[Stored data entries]

== == ==

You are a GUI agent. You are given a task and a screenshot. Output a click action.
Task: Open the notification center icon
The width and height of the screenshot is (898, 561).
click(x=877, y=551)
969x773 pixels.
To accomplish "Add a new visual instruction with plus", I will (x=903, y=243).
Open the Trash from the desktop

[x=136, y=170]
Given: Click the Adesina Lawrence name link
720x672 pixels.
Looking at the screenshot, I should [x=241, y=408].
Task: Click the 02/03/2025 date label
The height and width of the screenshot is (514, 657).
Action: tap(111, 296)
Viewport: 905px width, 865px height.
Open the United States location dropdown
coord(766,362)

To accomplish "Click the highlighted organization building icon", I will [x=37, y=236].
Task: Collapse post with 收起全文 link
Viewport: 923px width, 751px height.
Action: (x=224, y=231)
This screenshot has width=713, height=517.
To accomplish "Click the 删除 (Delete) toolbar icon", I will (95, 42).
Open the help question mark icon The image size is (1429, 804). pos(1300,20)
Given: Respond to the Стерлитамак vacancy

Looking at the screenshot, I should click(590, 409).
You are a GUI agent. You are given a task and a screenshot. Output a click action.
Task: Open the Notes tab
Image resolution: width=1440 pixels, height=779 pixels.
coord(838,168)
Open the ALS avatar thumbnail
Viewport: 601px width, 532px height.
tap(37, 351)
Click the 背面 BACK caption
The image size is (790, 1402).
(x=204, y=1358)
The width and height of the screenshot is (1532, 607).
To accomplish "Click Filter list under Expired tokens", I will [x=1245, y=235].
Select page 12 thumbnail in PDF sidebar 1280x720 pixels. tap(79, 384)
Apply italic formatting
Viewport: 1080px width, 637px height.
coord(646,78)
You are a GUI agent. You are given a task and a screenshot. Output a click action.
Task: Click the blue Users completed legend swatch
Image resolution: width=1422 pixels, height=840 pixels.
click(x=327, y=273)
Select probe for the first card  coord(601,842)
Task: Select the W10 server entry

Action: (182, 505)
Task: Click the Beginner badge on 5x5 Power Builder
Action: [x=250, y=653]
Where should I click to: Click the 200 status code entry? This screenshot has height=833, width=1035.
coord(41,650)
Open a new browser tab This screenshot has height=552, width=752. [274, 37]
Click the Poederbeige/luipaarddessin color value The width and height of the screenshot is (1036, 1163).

== == ==

**Exercise directions**
Whenever a line of the data holds the string "icon", pick that line out.

**Answer to this exercise**
Task: Open the notification center icon
To accomplish "Click the highlighted organization building icon", I will [x=37, y=236].
To accomplish "Click the 删除 (Delete) toolbar icon", I will (95, 42).
Open the help question mark icon The image size is (1429, 804). pos(1300,20)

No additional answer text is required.